Anomaly Detection: We plan to identify and analyze any unusual data points or trends, which could indicate significant pandemic events or turning points.
Interactive Visualization with Shiny:
To make our analysis more interactive and user-friendly, we will utilize the shiny package in R to develop a web application. This application will allow users to dynamically interact with the data through filters such as year, country name, and regions. Users can select specific parameters to refine the visualizations, providing a customized view that can highlight trends and patterns of interest within the global scope of the COVID-19 pandemic.
This dynamic approach will enable users to explore the data in a more granular and personalized manner, enhancing the analytical value of the visualizations.
For the second question:
Dataset Utilization: We will employ the usa_county_wise_data
dataset, which is rich in localized COVID-19 data for the United States, encompassing each county’s case and vaccination figures. And vaccination
dataset provides the details of vaccian all over the world.

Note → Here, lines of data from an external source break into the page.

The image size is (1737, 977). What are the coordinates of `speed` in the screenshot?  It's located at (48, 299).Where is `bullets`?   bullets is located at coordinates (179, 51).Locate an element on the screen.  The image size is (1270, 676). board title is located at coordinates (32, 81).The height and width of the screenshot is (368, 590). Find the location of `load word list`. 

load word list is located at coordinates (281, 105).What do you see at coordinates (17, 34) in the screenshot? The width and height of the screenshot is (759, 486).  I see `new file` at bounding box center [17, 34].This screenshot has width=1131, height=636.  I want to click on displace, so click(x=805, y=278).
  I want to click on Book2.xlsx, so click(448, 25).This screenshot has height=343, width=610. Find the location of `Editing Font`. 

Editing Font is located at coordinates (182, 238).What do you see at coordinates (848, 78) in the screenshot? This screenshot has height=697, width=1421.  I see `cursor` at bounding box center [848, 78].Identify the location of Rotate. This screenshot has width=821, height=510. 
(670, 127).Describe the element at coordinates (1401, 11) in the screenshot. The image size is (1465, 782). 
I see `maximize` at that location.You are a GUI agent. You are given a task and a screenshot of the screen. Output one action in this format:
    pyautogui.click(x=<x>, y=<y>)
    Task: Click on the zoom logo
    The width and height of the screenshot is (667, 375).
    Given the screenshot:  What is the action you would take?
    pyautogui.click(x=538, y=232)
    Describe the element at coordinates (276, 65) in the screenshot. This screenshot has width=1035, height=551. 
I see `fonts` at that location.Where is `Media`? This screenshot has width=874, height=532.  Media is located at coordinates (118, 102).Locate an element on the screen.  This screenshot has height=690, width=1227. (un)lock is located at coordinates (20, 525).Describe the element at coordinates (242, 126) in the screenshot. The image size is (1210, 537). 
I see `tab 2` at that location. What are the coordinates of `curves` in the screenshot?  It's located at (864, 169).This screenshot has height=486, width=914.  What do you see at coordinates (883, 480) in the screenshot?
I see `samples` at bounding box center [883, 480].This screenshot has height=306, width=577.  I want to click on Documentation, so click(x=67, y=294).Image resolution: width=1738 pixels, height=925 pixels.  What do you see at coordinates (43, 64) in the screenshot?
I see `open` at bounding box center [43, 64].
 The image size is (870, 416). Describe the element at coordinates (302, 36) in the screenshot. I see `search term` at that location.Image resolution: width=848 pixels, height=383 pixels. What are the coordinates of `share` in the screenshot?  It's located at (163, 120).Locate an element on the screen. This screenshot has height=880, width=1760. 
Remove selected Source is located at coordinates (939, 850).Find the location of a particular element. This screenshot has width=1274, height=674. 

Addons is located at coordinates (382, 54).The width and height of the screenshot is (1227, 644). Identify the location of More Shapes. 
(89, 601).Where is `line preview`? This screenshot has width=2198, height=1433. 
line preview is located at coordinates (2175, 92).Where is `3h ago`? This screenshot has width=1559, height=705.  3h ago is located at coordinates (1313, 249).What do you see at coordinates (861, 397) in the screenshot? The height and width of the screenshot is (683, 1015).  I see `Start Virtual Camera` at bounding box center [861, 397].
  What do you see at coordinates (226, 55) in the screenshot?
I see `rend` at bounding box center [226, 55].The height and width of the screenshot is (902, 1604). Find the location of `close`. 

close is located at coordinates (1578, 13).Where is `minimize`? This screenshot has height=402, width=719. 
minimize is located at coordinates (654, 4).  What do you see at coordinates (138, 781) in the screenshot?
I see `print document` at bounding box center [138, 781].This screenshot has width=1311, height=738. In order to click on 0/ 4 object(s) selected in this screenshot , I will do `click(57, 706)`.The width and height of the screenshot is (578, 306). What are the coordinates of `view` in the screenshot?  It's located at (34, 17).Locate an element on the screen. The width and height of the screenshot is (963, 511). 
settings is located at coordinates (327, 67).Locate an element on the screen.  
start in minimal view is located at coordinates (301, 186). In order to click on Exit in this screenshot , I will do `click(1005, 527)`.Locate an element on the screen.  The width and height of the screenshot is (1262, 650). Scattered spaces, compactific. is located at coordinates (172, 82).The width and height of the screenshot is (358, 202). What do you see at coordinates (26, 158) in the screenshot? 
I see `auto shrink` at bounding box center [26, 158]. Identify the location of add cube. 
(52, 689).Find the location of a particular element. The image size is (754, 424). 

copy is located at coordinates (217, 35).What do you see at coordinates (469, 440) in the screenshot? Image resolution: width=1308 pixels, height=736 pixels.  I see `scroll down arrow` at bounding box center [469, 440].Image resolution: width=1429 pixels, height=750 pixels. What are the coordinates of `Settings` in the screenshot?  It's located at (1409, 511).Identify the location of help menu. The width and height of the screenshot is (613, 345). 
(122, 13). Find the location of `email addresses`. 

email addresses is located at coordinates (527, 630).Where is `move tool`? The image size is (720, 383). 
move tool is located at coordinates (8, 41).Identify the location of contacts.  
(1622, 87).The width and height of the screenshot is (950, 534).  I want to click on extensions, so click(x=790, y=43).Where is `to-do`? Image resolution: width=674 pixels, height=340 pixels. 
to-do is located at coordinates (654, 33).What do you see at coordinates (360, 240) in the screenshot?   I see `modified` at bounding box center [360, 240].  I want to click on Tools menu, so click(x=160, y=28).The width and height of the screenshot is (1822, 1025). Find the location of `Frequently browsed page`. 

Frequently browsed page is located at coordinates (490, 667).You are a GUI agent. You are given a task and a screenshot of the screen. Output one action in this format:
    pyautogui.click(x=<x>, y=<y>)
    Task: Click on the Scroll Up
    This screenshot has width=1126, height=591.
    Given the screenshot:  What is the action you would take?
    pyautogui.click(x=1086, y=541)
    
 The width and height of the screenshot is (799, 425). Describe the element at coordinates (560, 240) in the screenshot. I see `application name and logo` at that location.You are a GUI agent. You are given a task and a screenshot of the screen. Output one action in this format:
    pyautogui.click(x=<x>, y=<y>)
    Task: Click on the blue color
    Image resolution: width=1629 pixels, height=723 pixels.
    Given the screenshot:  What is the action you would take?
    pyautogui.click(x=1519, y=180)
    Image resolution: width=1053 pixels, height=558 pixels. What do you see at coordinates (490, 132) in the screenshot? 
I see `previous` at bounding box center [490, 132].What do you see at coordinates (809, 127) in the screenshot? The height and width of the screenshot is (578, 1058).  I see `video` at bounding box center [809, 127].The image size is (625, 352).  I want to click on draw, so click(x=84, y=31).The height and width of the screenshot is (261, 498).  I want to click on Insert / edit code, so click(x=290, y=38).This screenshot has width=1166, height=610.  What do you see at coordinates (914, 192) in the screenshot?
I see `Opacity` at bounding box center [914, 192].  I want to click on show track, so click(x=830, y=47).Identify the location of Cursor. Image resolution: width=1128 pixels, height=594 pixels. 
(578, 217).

Primary Focus: We aim to analyze and visualize how COVID-19 cases and vaccination rates have evolved over time across U.S. counties and globally, identifying patterns and correlations.
Visualizations
Choropleth Maps: We will craft choropleth maps to visually represent the density or intensity of COVID-19 cases and vaccination rates across U.S. counties. This will enable a straightforward interpretation of regional variances and trends.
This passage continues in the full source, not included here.